As China continues to work to increase panda populations in the country, 36 new babies have made their public debut.
The pandas were all born this year at research and breeding facilities in China. Nineteen giant panda cubs were shown off this week at the Shenshuping Base of the China Conservation and Research Centre, in the Wolong National Nature Reserve near Chengdu, while 17 cubs were on display at the Bifengxia Base of the China Conservation and Research Centre. Both are located in Sichuan province, which is home to a collection of nature reserves and parks that together make up the Sichuan Giant Panda Sanctuaries, a Unesco World Heritage Site, where 30% of the world’s panda population lives.
This year was a great success as this marks a new record for births at the facilities – great news as the country continues to steadily grow the population of the once-endangered species. Last year, the International Union for Conservation of Nature announced that following a 17% increase in the animal’s population in the wild, they would now be considered vulnerable, instead of endangered. With the animals serving as a symbol of both China and conservation, the country has put massive efforts into increasing its numbers through breeding programs, though threats to pandas’ natural habitats continue.

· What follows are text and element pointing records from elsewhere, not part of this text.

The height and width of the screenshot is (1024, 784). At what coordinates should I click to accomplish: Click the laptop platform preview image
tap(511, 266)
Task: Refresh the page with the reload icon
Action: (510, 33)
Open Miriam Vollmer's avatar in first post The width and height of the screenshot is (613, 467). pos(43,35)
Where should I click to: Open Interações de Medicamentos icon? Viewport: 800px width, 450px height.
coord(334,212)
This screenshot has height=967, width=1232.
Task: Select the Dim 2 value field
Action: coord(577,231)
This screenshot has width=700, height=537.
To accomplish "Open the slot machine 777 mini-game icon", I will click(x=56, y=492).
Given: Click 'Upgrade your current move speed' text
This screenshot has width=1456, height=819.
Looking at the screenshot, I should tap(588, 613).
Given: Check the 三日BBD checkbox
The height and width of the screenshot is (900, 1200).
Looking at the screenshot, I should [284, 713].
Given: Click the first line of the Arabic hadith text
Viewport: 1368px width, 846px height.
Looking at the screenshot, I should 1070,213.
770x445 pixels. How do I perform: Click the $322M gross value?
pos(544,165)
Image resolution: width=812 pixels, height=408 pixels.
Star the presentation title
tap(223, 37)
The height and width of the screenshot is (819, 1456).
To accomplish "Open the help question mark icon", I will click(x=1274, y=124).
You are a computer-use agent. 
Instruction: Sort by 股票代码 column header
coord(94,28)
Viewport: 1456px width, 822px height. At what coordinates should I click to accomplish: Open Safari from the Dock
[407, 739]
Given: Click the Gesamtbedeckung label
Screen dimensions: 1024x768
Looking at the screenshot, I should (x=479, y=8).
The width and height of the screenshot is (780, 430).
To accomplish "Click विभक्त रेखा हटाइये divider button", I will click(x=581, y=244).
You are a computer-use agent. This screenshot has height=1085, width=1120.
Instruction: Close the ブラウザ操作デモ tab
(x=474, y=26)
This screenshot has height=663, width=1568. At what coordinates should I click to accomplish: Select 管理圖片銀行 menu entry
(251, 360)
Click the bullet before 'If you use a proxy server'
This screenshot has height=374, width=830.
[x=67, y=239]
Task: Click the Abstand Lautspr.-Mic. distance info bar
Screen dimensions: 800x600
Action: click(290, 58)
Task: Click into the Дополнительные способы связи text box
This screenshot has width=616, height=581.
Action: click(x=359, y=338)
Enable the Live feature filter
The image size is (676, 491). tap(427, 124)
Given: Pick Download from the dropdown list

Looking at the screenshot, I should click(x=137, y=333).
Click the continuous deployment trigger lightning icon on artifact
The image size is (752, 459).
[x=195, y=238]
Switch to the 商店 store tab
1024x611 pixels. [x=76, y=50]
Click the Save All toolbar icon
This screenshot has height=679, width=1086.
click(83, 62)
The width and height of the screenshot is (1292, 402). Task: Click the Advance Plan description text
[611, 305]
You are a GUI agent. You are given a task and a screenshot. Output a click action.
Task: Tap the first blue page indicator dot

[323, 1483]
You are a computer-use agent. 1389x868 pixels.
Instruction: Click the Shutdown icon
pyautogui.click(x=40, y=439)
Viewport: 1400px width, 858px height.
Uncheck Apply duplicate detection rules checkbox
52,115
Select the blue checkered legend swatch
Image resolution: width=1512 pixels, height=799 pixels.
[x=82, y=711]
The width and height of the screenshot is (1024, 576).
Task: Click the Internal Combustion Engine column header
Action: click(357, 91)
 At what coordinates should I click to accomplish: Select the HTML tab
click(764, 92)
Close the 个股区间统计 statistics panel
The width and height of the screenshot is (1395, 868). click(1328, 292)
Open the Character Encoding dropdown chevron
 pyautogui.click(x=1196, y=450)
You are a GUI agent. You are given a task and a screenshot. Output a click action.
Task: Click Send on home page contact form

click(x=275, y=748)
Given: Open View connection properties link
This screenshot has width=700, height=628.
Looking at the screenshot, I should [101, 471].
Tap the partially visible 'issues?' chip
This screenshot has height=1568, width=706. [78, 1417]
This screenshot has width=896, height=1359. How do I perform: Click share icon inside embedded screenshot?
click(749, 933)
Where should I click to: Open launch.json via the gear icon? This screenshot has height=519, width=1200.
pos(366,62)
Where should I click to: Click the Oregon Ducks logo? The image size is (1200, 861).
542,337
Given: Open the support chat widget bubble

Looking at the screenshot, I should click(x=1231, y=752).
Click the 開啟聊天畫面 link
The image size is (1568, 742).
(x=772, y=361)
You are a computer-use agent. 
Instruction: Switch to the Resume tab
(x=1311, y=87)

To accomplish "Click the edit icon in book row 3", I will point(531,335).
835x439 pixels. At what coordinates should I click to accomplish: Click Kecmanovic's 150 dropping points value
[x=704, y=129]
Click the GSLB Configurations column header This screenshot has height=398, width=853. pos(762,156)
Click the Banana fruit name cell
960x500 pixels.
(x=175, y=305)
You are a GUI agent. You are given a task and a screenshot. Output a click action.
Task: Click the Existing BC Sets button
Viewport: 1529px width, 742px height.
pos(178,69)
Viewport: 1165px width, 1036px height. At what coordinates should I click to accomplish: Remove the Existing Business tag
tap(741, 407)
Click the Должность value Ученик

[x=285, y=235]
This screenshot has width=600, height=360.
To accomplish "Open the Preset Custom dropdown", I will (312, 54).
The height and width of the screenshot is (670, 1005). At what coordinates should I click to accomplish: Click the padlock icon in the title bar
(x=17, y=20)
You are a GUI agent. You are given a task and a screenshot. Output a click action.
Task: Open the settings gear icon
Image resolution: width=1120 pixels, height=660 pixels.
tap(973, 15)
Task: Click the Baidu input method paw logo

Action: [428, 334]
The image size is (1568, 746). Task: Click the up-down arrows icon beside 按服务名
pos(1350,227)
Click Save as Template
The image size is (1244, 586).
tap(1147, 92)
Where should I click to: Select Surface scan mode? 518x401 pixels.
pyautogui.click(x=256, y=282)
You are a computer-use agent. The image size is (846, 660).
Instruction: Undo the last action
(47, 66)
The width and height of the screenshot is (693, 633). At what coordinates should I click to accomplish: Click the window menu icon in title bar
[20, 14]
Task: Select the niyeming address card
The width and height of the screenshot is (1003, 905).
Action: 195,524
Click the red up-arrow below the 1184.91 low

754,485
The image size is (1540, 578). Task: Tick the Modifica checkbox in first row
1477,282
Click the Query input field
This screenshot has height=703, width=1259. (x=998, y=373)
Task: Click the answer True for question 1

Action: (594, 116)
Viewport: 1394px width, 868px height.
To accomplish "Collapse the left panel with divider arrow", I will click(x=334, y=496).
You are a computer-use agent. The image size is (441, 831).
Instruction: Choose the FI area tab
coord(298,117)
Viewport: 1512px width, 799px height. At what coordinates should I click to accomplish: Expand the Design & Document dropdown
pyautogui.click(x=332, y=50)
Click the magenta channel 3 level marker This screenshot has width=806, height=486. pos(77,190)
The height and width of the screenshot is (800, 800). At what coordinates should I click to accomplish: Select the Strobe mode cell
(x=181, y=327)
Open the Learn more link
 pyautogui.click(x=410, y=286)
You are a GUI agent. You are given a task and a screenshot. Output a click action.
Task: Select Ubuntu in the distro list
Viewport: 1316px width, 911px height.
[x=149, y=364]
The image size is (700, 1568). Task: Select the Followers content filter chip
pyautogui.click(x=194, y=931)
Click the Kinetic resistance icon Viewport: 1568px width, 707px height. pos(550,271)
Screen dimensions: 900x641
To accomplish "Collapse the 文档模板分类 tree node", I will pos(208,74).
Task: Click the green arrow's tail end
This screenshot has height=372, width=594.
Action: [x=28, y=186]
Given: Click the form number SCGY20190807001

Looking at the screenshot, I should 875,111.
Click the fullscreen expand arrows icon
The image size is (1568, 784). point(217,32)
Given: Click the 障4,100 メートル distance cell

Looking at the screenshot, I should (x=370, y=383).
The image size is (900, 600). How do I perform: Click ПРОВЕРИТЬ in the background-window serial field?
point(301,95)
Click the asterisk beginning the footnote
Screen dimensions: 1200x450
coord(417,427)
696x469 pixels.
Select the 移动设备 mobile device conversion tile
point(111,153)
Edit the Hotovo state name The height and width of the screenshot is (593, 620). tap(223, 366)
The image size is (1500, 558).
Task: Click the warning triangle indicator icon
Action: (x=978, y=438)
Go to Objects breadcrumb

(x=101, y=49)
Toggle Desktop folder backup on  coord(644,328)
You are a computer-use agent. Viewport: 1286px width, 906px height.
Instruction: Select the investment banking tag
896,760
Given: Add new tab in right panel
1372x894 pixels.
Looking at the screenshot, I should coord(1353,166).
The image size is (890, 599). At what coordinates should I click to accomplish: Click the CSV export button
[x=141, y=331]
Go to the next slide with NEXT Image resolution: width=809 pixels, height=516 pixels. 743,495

The World Wildlife Fund has helped with initiatives in China to create an integrated network of giant panda reserves and create wildlife corridors between habitats. Pandas are also a huge tourism draw in China, and particularly in Sichuan, and the country has taken note, recently announcing a new tourism route dedicated to pandas. The plan is to improve infrastructure that will help tourists get to some of the research centres and panda reserves more easily and in half the time so more people can check out the amazing creatures for themselves.